Pain Management of Refractory Hidradenitis Suppurativa: Case Report

Main Article Content

Dr. Aaron Burshtein
Dr. Paul Shekane

Keywords

pain management, hidradenitis suppurativa, chronic, multidisciplinary care, quality of life

Abstract

Background: Hidradenitis suppurativa (HS) is a chronic, relapsing, and painful inflammatory condition of the skin. Pain in HS is one of the most common symptoms and has a devastating effect on quality of life. Here, we present a unique case of a patient with HS and pain management guidelines used to treat her condition. 


Case Report: This is a 42-year-old woman with a history of HS, hypertension, depression who presented with one month of pain in her groin crease, vulva, and rectum. She was recently discharged from the hospital for HS superinfection. She was treated with intravenous and oral antibiotics. She previously tried treatment with acetaminophen, lidocaine 2% jelly, gabapentin 400 mg TID, oxycodone, dilaudid, adalimumab, infliximab, topical clindamycin, intralesional steroid injections, and doxycycline. The pain management specialist recommended continuing treatment with gabapentin 400 mg TID and titrate to 600 mg TID as tolerated, and to follow up with the dermatology team to restart infliximab.

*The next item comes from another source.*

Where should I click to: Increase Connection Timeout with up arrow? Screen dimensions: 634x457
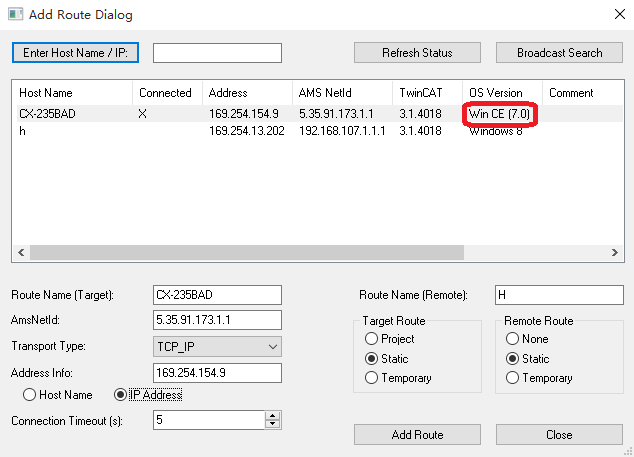272,416
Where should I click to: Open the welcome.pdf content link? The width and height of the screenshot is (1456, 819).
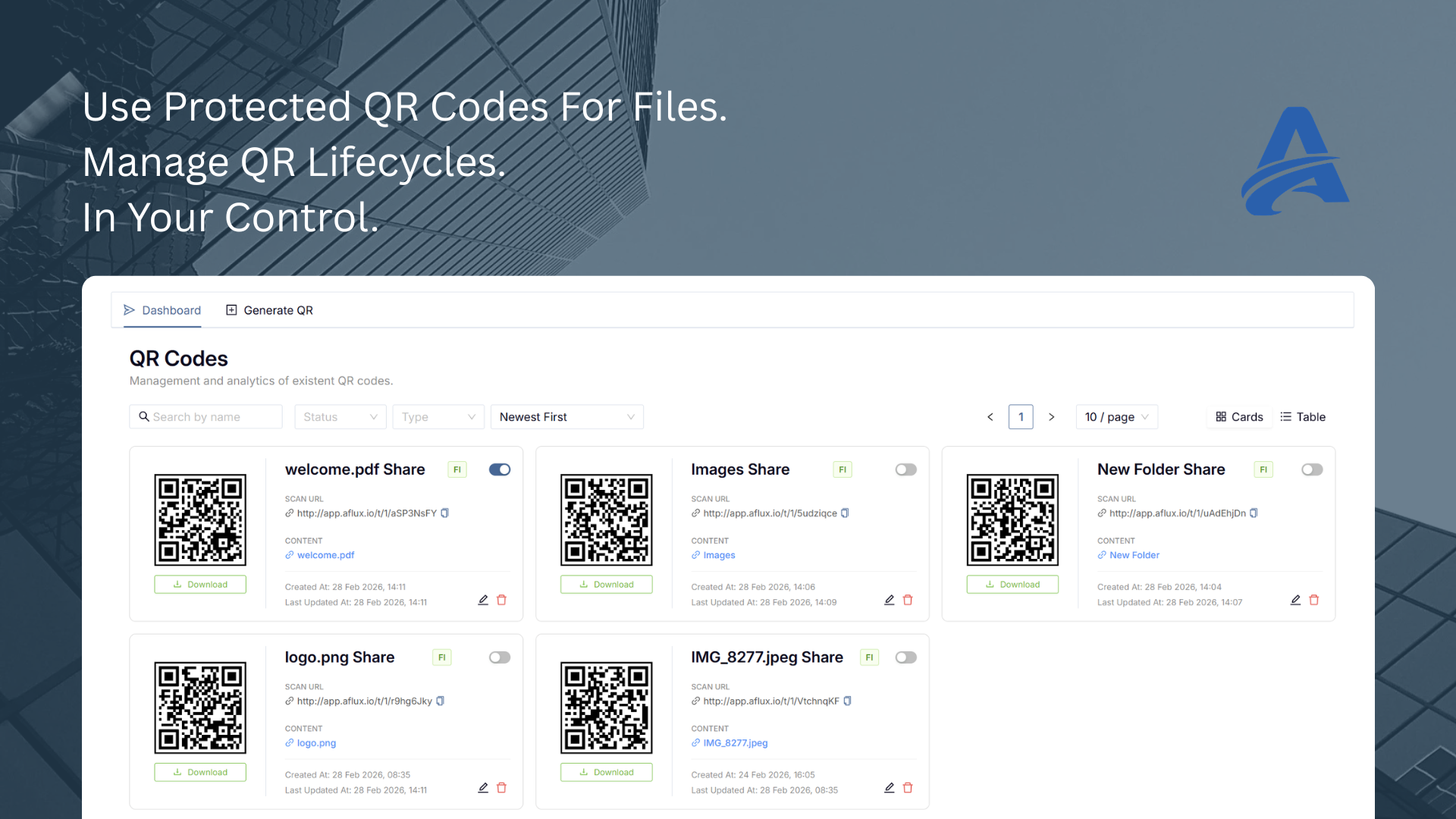[325, 555]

Discussion: This case demonstrates a complicated, refractory HS condition that necessitates first, second, and third line treatment modalities. Pain control in HS starts by having best control of the underlying disease. The United States and Canadian Hidradenitis Suppurativa Foundations clinical guidelines suggest acute pain management should include topical analgesics (ie, lidocaine), oral acetaminophen, and oral nonsteroidal anti-inflammatory drugs. Chronic pain management should focus on a multidisciplinary approach. Clinical guidelines recommend escalating oral analgesics for pain that doesn’t respond to first-line agents. Opiate use should follow the World Health Organization pain ladder of tramadol, codeine, hydrocodone, and morphine. Neuropathic pain can be treated with pregabalin or gabapentin, titrated as tolerated by patients. Chronic HS lesions can be treated with wide local scalpel, CO2, or electrosurgical excision, and recurrent nodules can be deroofed or excised. Superior hypogastric plexus block and/or ganglion impar block can be considered for refractory cases.


Conclusion: HS is an extremely painful condition severely affecting quality of life. Adequate pain management is vital, and a stepwise approach is recommended.